22 December 2019
In the week before Christmas, on the first day of Hanukkah, when we heathens are just expecting a week of relaxation and over-indulgence, let’s find some good news in the election that appointed a well-known racist, homophobic, lying, narcissistic, philandering bastardfather (hereinafter referred to as Bonzo) as prime minister for the first time:
- 56% of those who voted didn’t vote Conservative; if you include those who didn’t vote at all, 89% of people eligible to vote didn’t vote Conservative
- the LibDem vote increased by 4% to 12%
- candidates for remain-supporting parties took 53% of the vote while those for leave-supporting parties took 47%, which might indicate that, now they know what’s actually involved, ‘the people’ would rather remain in the EU
- it proves that the First Past the Post electoral system is no longer fit for purpose
- in a survey by the People-Power Index, East Devon’s former MP Hugo Swire was judged the 649th best MP (out of 650) at being open to and responding to his constituents
- Bonzo can now release the report on Russian interference that MI5 and MI6 have approved for public consumption
- the word ‘johnson’ is, of course, slang for dick.
There is also, of course, some bad news so let’s get that out of the way before moving on:
- the 1% increase in the Conservative vote produced a 22% increase in the number of their MPs
- the 8% decrease in the Labour vote produced a 17% reduction in the number of their MPs
- the 4% increase in the LibDem vote produced a 52% reduction in the number of their MPs
- one in 3 people didn’t vote at all
- Bonzo’s already paving the way towards one-party government with an unassailable Dear Leader (under the Parliament Acts, the Commons already have absolute power to decide public tax and spending and the Lords can only delay, not veto, other legislation)
- Bonzo’s further diluted the Brexit Bill and given much more power to the government to shape a harder Brexit without the checks and balances of parliament (the so-called page 48 material)
- a lot of people are likely to get angry.
As Mark Steel tweeted on the day after the election: “I can’t BELIEVE Boris Johnson has broken his promises to increase the minimum wage, and protect employee rights in Brexit. It just doesn’t make sense, why would he lie? It’s SO out of character, I feel so let down. Maybe he’s just forgotten as he’s tired.”
America too has problems, of course: their system allows a candidate who gets 3m fewer votes than their opponent to become president.
Didn’t Donald Trump, when he still was a C-list celebrity hosting a TV show, refer to himself as ’The Donald’? I’ve always assumed this was so people didn’t confuse him with ‘The Duck’.
So, onward we go, with a spring in our step, and clenched teeth.

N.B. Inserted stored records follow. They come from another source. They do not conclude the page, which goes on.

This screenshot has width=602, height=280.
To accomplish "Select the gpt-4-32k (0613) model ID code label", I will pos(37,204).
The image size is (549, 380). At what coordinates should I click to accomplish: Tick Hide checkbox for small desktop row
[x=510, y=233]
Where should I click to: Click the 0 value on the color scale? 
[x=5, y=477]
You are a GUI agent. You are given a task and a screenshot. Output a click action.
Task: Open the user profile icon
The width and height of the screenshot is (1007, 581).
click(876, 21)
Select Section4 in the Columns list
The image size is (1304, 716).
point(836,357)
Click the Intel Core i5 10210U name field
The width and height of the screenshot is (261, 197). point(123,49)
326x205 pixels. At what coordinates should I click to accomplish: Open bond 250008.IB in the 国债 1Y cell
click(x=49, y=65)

Greta Thunberg was selected as Time magazine’s person of the year, leading Donald Trump to tweet “…go to a good old fashioned movie with a friend! Chill, Greta, Chill!”. Thunberg immediately changed her biography on Twitter and it now reads “Currently chilling and watching a good old fashioned movie with a friend”.
Morris Pearl was managing director of Black Rock, one of the world’s largest investment firms, and earned millions. Then he retired and now leads a group called The Patriotic Millionaires which calls loudly for higher taxes on the rich. Other members include Abigail Disney, Walt’s great niece, who has been critical of the amounts paid to corporate CEOs and made headlines when she recently described the $60m pay packet of Bob Iger, the Disney CEO, as “insane”.

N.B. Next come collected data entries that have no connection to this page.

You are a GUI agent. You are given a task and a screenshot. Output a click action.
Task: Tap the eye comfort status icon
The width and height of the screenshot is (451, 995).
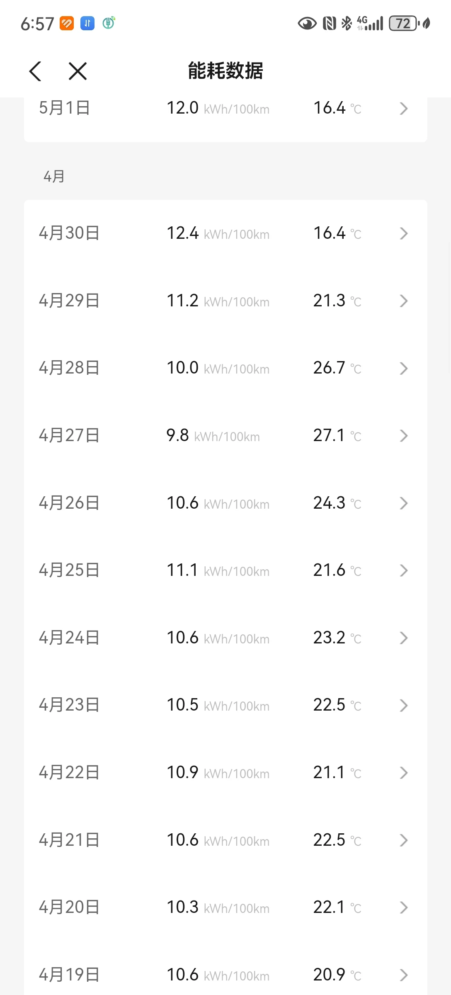pyautogui.click(x=307, y=24)
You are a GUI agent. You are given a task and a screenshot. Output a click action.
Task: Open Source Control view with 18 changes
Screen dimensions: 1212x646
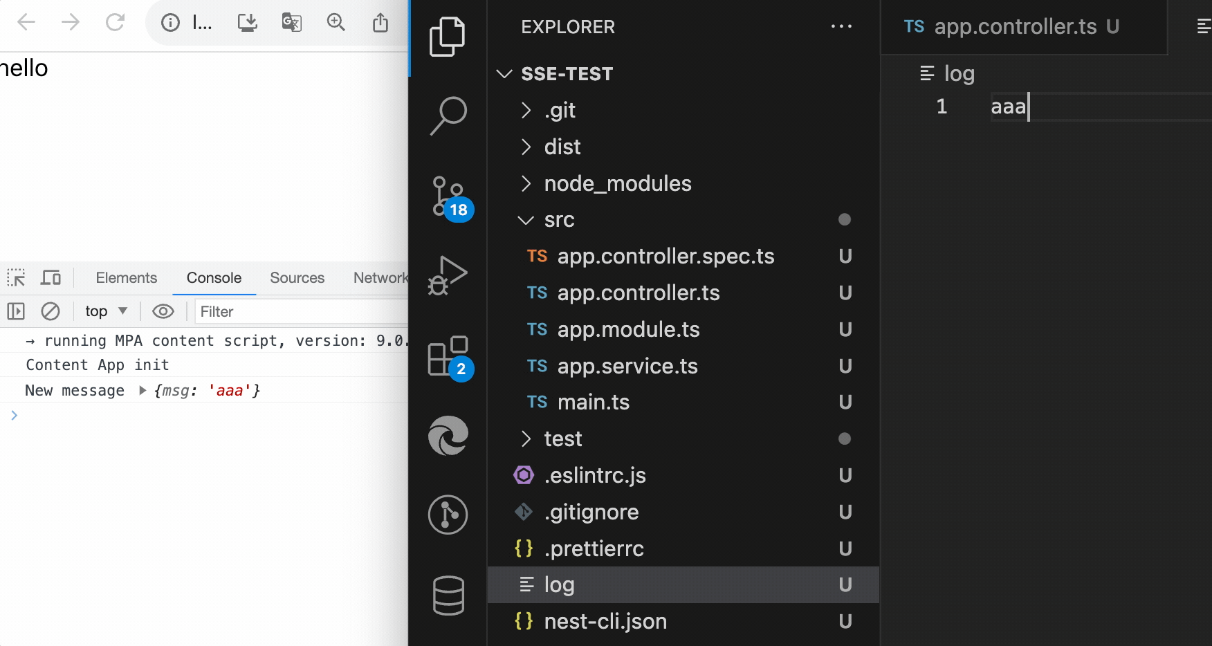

She also believes that ‘self-made’ millionaires overestimate their own contribution to their wealth. For example, she mentions those such as herself who inherited lots of money, and that she believes Disneyland couldn’t have been built without President Eisenhower’s massive investment of government money in highways that allow people to get to it .
In the UK, of course, we’re proud to have people who became dukes because one of their ancestors brown-nosed the right monarch at the right time and passed the title on to their oldest sons (their daughters were only allowed to marry vicars) and they’re still rich despite having about one average brain per five dukes. (Yes, yes, of course there are exceptions but the principle remains true, even if I made up the bit about their daughters marrying vicars).
Australia and California are on fire, the UK and New Zealand are having floods, the latter also thought a volcanic eruption might help, the Alps are short of snow, but let’s congratulate Gaia on her Cunning Plan to rid the world of mankind.
And this week’s tale of kindness: Darryn Frost, one of the heroes who restrained the London Bridge killer, has launched a project called ‘Extinguish Hate’ to “challenge hate and spread kindness”.
Have a good one. (How I hate that expression – a good what? Day? Holiday? Shopping trip? Nervous breakdown? Orgasm? Take your pick.) Anyway, I hope you all will enjoy whatever you will or won’t be celebrating in the coming week.